Photo & Text:Motoaki Itoh

今回は、番外編" Gallina de variedad peruana & Gato con barba(ペルー種の雌鶏と顎鬚の長い猫) "です。

Gallina de variedad peruana & Gato con barba(ペルー種の雌鶏と顎鬚の長い猫)

脚から蹴爪にかけて羽が生えているのが分かりますよね。こんな雌鶏はこの一羽だけではありません。本当にこんな鶏がペルーには多いのかどうか私は知りません。ただ、オリートの農園主はペルー種だと断言していました。

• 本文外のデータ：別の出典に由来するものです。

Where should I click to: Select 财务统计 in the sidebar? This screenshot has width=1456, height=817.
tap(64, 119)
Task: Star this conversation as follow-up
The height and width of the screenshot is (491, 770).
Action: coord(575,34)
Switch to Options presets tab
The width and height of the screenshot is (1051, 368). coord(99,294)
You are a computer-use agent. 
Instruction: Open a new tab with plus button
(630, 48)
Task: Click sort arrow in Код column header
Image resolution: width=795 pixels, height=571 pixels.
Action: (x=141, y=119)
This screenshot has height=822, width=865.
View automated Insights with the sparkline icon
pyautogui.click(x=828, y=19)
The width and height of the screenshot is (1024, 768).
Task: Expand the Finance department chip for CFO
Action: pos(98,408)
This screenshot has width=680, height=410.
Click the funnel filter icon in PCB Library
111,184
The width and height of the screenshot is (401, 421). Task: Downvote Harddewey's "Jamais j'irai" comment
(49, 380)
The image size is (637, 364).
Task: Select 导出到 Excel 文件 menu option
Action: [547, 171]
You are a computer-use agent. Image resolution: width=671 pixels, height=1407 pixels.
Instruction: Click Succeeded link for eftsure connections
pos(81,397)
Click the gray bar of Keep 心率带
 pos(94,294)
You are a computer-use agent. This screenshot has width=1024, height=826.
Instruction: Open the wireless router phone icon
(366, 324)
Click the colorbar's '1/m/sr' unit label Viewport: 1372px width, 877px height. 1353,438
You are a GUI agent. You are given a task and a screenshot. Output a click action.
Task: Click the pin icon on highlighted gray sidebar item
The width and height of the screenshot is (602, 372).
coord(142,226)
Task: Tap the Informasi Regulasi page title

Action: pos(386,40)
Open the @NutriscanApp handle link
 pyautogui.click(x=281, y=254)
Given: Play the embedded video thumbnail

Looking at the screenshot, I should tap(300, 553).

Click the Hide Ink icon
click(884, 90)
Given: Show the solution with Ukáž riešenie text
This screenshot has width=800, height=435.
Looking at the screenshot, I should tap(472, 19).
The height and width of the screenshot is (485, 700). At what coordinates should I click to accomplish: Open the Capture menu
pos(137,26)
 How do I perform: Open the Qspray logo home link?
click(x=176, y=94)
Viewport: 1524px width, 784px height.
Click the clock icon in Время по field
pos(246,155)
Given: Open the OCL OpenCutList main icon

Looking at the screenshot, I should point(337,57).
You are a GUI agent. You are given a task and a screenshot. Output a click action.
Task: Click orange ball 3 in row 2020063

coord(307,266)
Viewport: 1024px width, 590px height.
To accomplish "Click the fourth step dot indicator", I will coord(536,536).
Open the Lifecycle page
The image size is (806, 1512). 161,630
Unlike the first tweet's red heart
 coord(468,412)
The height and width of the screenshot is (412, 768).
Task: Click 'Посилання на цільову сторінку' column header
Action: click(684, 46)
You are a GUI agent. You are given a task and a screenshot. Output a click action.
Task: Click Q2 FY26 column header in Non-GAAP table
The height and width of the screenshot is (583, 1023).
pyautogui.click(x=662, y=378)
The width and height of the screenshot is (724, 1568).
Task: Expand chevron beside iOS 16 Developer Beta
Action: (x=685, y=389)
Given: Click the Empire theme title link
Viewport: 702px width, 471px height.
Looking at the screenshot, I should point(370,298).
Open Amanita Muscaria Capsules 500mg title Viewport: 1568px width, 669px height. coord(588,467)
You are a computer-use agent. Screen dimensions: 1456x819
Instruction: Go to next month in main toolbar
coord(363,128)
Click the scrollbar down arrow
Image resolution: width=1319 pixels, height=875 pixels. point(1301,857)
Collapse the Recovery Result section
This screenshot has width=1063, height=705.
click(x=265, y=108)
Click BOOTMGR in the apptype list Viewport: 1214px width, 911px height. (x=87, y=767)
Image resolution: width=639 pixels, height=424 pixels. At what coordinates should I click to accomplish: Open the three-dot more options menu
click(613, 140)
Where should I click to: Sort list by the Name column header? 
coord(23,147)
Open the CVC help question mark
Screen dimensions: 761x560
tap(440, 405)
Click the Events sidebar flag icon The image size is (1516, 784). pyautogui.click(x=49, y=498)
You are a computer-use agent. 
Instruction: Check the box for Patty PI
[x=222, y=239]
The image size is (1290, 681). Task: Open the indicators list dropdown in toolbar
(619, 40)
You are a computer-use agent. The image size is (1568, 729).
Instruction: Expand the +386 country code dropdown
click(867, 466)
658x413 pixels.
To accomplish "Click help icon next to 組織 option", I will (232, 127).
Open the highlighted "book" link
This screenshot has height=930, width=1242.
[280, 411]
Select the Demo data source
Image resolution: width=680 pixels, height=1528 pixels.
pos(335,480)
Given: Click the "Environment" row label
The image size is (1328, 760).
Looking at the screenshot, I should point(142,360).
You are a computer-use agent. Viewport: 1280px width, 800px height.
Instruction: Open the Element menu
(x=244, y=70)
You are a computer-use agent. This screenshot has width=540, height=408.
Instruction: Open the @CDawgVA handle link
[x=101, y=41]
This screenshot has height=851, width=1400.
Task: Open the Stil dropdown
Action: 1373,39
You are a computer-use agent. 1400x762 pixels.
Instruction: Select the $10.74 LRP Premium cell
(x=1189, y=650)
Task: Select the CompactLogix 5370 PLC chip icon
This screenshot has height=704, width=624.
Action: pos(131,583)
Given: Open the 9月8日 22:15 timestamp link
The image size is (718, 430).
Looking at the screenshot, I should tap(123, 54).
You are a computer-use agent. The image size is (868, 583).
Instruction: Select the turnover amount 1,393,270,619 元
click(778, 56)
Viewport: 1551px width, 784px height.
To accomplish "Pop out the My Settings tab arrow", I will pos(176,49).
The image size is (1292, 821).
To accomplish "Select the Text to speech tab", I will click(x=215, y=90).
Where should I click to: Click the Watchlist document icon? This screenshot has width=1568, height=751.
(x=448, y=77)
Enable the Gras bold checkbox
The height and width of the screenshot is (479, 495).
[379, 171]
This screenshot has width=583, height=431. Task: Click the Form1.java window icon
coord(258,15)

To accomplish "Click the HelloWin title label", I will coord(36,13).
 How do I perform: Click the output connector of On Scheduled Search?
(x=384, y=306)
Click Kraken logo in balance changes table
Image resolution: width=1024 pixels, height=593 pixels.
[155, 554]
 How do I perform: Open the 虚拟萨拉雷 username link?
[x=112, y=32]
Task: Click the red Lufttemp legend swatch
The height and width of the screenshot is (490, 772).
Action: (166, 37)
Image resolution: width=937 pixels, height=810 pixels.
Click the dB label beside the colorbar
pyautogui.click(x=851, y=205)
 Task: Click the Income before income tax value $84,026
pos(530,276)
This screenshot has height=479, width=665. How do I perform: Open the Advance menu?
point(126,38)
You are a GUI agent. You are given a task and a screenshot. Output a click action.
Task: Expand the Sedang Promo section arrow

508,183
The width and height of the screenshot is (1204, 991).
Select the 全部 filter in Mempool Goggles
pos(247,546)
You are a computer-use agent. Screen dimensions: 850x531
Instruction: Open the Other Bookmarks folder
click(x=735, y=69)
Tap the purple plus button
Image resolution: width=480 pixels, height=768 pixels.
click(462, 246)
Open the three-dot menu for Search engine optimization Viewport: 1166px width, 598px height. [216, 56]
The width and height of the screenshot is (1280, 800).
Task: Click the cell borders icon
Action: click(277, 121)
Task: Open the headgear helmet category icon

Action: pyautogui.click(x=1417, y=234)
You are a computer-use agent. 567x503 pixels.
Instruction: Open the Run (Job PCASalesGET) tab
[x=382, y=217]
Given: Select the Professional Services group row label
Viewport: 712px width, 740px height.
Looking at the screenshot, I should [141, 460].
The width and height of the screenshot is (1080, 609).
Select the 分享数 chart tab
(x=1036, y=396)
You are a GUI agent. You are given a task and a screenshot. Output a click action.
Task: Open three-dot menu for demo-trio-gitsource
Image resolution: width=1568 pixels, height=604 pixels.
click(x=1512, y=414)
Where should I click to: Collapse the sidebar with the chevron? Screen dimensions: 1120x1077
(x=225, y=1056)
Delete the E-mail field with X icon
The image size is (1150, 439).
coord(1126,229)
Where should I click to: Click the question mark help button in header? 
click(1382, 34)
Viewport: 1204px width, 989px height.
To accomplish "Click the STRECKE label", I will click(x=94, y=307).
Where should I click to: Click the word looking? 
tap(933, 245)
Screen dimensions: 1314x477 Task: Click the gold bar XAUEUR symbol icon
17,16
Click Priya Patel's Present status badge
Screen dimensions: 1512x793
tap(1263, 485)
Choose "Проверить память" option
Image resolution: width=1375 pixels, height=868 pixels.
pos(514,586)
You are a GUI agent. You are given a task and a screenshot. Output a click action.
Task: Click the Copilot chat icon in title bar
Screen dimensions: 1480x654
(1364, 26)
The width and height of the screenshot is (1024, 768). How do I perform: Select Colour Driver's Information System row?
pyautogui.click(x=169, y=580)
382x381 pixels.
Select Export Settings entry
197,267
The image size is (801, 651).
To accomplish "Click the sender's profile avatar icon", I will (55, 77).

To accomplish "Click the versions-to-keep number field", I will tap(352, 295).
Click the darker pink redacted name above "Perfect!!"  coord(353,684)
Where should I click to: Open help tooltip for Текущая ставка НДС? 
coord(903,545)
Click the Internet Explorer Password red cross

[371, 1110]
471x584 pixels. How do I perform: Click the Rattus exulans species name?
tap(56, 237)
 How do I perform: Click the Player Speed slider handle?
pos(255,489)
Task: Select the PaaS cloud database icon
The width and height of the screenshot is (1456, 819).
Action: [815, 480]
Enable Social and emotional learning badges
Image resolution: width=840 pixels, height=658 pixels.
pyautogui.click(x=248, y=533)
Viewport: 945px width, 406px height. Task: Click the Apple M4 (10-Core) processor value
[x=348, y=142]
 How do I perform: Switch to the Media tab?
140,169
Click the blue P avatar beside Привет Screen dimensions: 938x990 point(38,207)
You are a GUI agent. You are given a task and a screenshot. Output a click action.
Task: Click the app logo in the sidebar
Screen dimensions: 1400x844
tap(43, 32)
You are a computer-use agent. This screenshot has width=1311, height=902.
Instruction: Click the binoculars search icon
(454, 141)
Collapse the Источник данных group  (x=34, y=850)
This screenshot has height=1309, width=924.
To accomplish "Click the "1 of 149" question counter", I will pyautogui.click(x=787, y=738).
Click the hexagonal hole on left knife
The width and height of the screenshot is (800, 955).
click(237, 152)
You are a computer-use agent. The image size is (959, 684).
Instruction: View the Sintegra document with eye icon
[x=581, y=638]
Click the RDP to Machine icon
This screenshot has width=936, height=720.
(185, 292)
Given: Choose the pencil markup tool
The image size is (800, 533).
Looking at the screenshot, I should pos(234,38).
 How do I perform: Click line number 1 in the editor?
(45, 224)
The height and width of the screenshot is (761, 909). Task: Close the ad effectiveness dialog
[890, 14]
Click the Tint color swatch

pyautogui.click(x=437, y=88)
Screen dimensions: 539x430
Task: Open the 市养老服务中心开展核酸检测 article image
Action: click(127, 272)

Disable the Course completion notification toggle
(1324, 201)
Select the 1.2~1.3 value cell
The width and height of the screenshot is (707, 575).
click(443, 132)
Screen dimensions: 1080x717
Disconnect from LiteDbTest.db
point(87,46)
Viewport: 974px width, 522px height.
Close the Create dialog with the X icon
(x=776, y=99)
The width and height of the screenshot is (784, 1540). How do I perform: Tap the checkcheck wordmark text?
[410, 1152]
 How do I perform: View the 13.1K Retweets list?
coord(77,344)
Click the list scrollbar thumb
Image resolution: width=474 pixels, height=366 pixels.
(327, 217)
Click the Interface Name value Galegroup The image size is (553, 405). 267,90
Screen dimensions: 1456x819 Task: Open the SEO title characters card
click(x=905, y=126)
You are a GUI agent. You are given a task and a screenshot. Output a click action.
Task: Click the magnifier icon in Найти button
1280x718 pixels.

今回の番外編は、家禽とペット。ペットといっても放し飼いの猫で、山の中の一軒家に飼われている猫ですが、野良猫ではありません。今までは、野鳥、野草、昆虫、爬虫類、両生類、アシカなどの野生の生きものしか扱って来なかったのですが、家畜、家禽、ペットといっても、日本の皆さんには、「へえ、珍しい。」と、言われるような、ある意味ではエクァドールらしいものを三回にわたって扱うつもりです。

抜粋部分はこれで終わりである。